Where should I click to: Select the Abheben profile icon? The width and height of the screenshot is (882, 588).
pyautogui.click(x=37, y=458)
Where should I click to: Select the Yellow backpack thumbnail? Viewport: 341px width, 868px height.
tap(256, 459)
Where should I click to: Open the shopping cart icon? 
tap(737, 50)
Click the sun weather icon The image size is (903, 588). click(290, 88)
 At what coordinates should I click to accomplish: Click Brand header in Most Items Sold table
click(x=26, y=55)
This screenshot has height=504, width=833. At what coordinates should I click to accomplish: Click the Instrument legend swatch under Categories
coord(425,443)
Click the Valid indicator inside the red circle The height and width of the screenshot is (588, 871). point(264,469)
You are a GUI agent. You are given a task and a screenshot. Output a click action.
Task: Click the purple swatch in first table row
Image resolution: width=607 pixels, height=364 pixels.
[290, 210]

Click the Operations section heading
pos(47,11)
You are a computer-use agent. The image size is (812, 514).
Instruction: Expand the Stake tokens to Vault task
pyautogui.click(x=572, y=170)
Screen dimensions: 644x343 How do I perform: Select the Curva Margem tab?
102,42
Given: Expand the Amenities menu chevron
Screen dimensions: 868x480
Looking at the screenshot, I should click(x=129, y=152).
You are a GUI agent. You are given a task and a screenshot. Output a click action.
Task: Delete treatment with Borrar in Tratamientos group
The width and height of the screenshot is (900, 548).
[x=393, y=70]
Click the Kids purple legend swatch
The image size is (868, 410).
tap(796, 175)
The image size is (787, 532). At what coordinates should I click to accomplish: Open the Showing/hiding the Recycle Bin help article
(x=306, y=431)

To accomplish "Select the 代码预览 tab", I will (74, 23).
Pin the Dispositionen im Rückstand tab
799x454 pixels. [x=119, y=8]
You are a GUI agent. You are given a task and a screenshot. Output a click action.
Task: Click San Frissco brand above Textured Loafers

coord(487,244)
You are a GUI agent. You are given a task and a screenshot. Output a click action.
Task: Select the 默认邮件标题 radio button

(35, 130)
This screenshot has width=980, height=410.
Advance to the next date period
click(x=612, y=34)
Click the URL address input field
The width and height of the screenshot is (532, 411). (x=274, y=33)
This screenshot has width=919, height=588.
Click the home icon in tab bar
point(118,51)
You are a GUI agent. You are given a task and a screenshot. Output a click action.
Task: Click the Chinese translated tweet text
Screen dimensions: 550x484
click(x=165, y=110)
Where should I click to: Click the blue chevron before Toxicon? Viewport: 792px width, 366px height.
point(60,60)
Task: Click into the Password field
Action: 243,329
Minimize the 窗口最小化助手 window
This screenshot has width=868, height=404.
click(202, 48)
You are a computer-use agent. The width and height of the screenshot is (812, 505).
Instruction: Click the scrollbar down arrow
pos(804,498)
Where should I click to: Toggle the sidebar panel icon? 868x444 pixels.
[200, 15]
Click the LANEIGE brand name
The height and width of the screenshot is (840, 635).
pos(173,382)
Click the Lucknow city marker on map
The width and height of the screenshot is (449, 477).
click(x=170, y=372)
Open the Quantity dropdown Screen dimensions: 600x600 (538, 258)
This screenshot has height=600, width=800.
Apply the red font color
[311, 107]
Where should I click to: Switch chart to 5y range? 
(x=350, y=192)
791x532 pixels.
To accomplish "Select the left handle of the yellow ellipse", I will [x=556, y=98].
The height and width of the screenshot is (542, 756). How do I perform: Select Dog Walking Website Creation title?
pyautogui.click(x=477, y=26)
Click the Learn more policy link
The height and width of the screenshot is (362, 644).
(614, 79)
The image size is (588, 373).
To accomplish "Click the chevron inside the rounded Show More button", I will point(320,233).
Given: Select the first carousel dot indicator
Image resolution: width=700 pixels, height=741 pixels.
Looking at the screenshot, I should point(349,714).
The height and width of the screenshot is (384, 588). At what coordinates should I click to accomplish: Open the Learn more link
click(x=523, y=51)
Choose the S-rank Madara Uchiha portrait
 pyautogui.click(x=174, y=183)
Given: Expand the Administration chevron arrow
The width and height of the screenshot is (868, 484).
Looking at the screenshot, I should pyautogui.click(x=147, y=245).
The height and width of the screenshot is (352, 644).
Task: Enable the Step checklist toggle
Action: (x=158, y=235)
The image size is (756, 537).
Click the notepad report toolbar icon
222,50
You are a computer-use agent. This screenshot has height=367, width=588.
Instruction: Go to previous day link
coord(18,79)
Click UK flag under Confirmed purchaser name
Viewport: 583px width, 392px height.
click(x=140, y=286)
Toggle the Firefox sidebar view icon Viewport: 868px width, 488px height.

■ Work to complete
The answer should consist of every line above in which "will" appears.

■ Solution to the problem
To accomplish "Select the 代码预览 tab", I will (74, 23).
To accomplish "Select the left handle of the yellow ellipse", I will [x=556, y=98].
To accomplish "Click the chevron inside the rounded Show More button", I will point(320,233).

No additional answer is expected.